Data to use.
#####

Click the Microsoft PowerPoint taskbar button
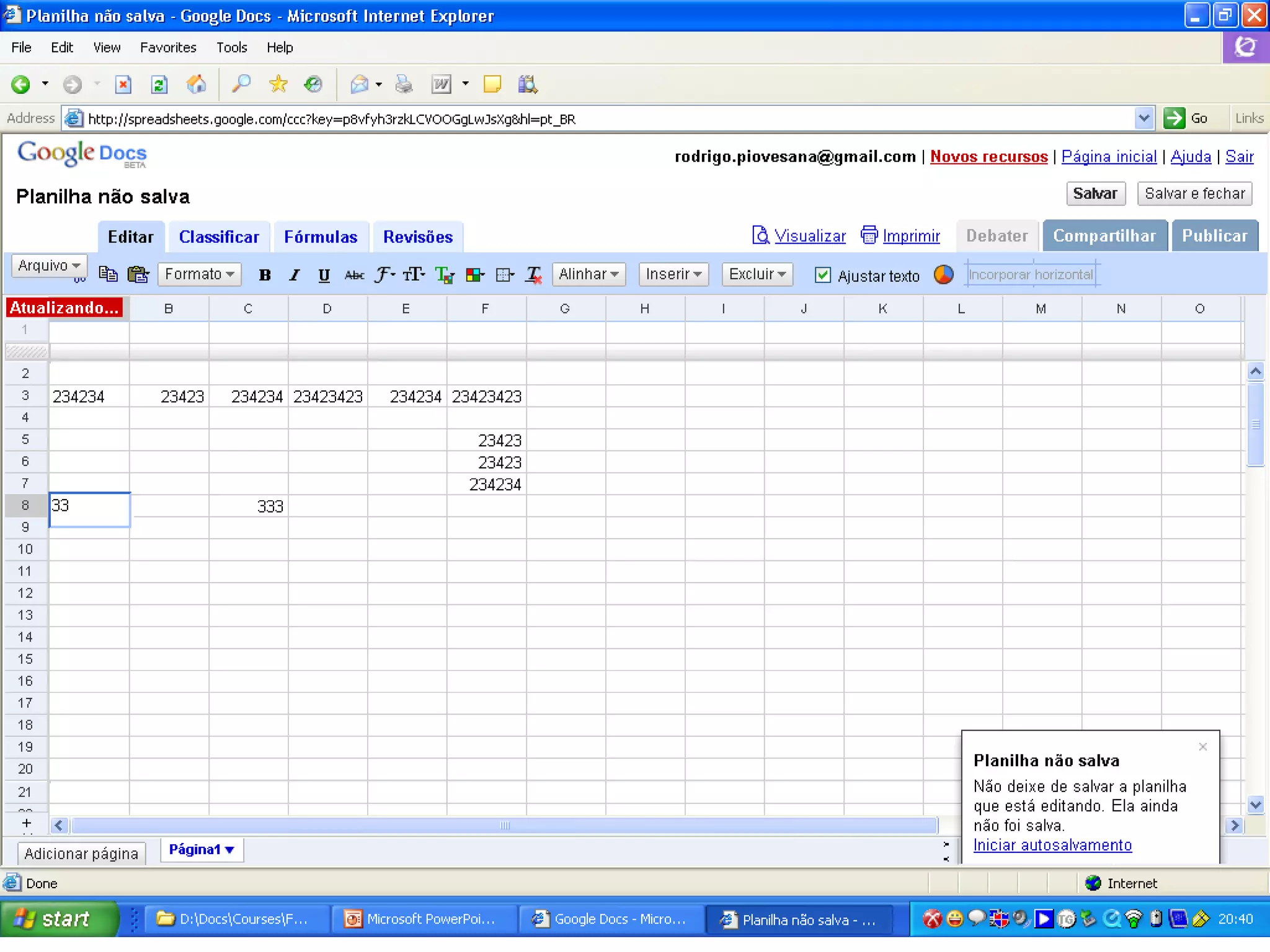Screen dimensions: 1270x952 click(x=424, y=919)
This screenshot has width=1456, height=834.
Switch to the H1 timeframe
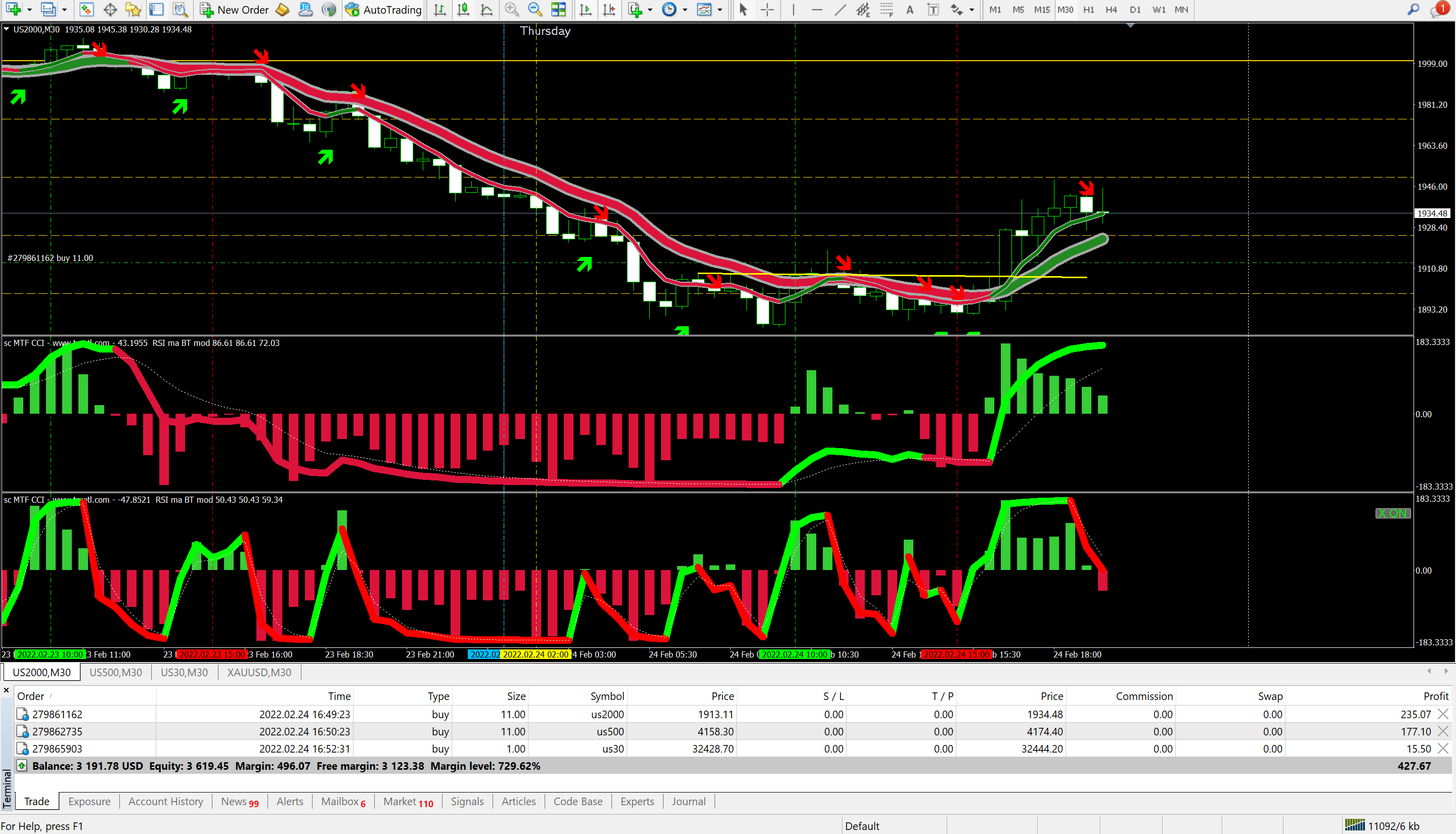(x=1088, y=10)
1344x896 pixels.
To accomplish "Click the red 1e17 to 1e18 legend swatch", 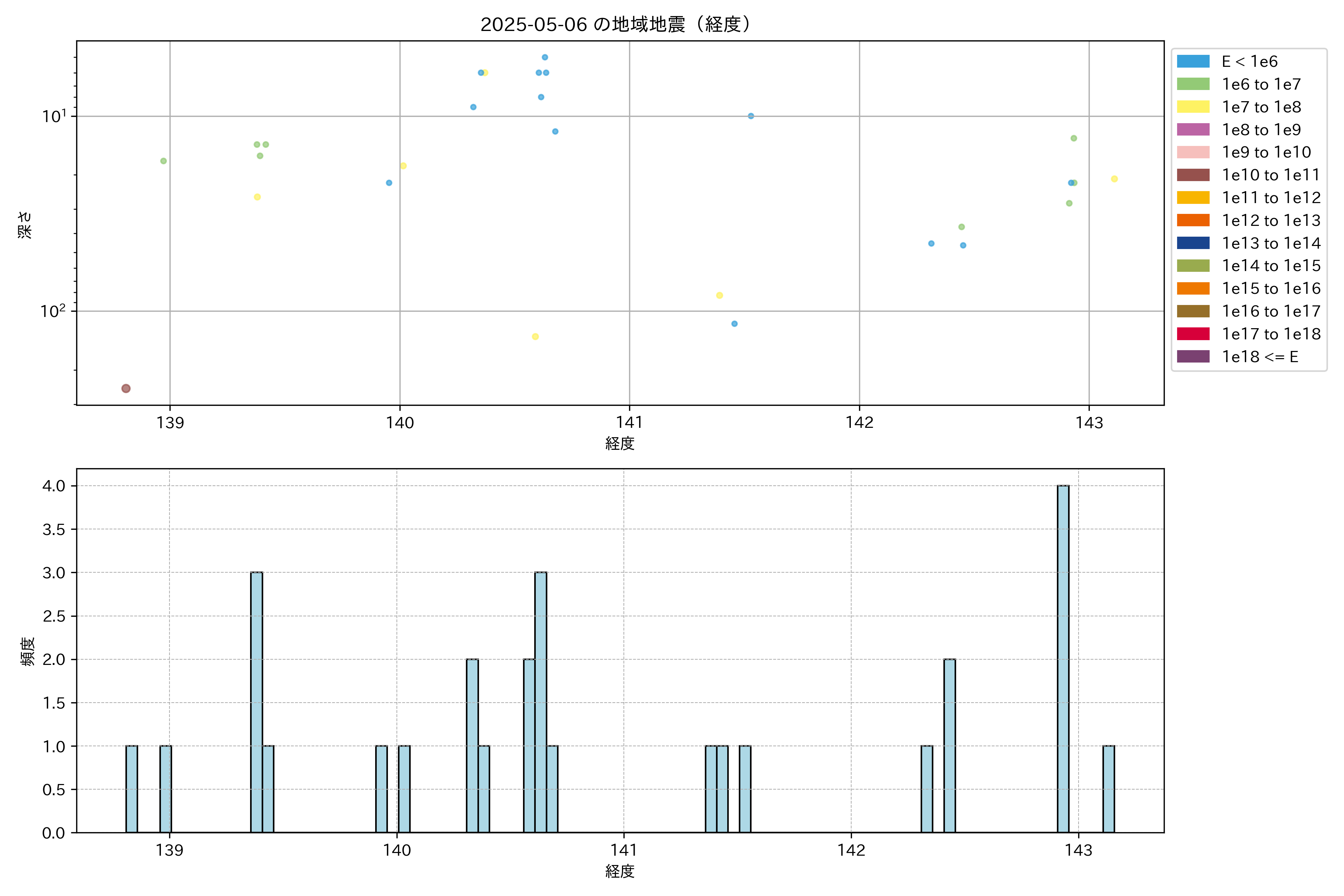I will click(x=1192, y=334).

#####

Work order.
Can the lines from the start of the records through the line with "1344x896 pixels." be given again exactly, with the pictures left out?

Result of the task.
Click the Microsoft PowerPoint taskbar button
Screen dimensions: 1270x952 click(x=424, y=919)
This screenshot has width=1456, height=834.
Switch to the H1 timeframe
(x=1088, y=10)
1344x896 pixels.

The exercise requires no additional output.